3.3 Effect of sample size
One of the most important practical questions in statistics is: how large does my sample need to be? Let’s investigate this directly by comparing the sampling distribution of \(\bar{X}\) for different sample sizes.
screens_pop, \(\mu \approx 1{,}000\) psi, \(\sigma \approx 151\) psi). As \(n\) increases, the distribution narrows — estimates become more precise.
As you increase \(n\) in Figure 2, the distribution becomes narrower. But notice the rate: to halve the standard error, you need to quadruple the sample size.
Why? Because of the square root in the formula (\(\text{SE} = \sigma / \sqrt{n}\)). If you want to make the Standard Error twice as small (i.e., divide it by 2), you must multiply \(n\) by \(2^2 = 4\). This is the law of diminishing returns in sampling: while larger samples are always more precise, the reward for increasing your sample size gets progressively smaller. At some point, the financial or physical cost of testing more units (or surveying more people) outweighs the tiny gain in precision.
3.4 Exercises
Exercise 17 A regional hospital system recorded the time (in minutes) each patient spent waiting in the emergency department before being seen by a physician. Across \(20{,}000\) visits logged last year, the wait time has a population mean of \(\mu = 45\) minutes and a standard deviation of \(\sigma = 20\) minutes.
We take \(3{,}000\) random samples of size \(n = 50\) and compute the sample mean for each. The results are stored in sampling_dist_wait.
(a) Simulate the sampling distribution of \(\bar{X}\) with \(n = 50\) and \(3{,}000\) repetitions.
(b) Compute the mean and standard deviation of the sampling distribution you created. Compare them to the theoretical values: the mean of the sampling distribution (denoted as \(\mu_{\bar{X}} = \mu = 45\)) and the theoretical Standard Error (\(\text{SE}(\bar{X}) = \sigma/\sqrt{n} = 20/\sqrt{50}\)).
(c) Now simulate the sampling distribution for \(n = 200\). How does the standard error change?
Exercise 18 Two researchers, Alice and Bob, study the same population. Alice uses samples of size \(n = 100\) and Bob uses samples of size \(n = 400\).
(a) If Alice’s standard error is \(\text{SE}_A = 0.05\), what is Bob’s standard error \(\text{SE}_B\)?
(b) How much larger is Alice’s confidence interval expected to be compared to Bob’s?
Exercise 19 A real estate platform recorded the sale prices (in thousands of dollars) for \(25{,}000\) homes sold in a major Canadian city last year. The data are stored in home_sales_pop.
(a) Is the population distribution symmetric, left-skewed, or right-skewed?
(b) Simulate the sampling distribution of the sample median for samples of size \(n = 40\) with \(3{,}000\) repetitions.
TipHint
Inside summarise(), replace the blank with the R function that computes the median of a numeric vector.
(c) Does the sampling distribution of the sample median look approximately Normal? Is this surprising given the shape of the population?
Yes — despite the strongly right-skewed population, the sampling distribution of the sample median converges to an approximately bell-shaped (Normal) distribution. This is not unique to the sample mean: for large enough \(n\), the sampling distributions of many statistics (including the median) tend toward Normality.
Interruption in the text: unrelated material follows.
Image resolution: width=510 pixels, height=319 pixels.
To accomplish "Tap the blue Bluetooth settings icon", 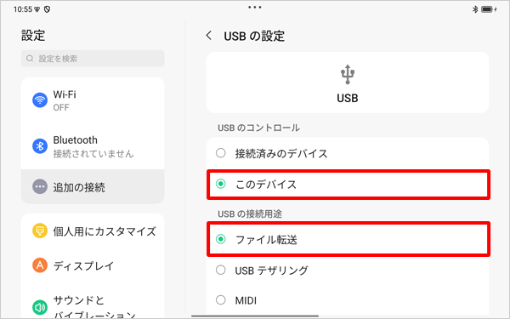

The three-distribution framework — and the behaviour of the sampling distribution — applies broadly, not just when the statistic is the sample mean.
4 The Estimator as a Random Variable
Let’s take a step back and ask a question we have been quietly glossing over: why does the sample mean \(\bar{X}\) have a distribution at all?
The answer is chance. Every time we test a new batch of \(300\) screens, we get a different mix. Which specific screens end up in the sample is random — it depends on which rows slice_sample() happened to select. Because the sample is random, the statistic computed from it is also random. Its value changes from sample to sample.
This makes \(\bar{X}\) what mathematicians call a random variable.
Definition 11 (Random Variable) A random variable is a quantity whose value is the outcome of a random process — it takes different values depending on the result of a random phenomenon.
You have encountered random variables before: the result of rolling a die (which can take values 1–6), the number of heads in 10 coin flips, or the height of a randomly selected adult from a population. In each case, you do not know the value in advance — it depends on the outcome of a random trial.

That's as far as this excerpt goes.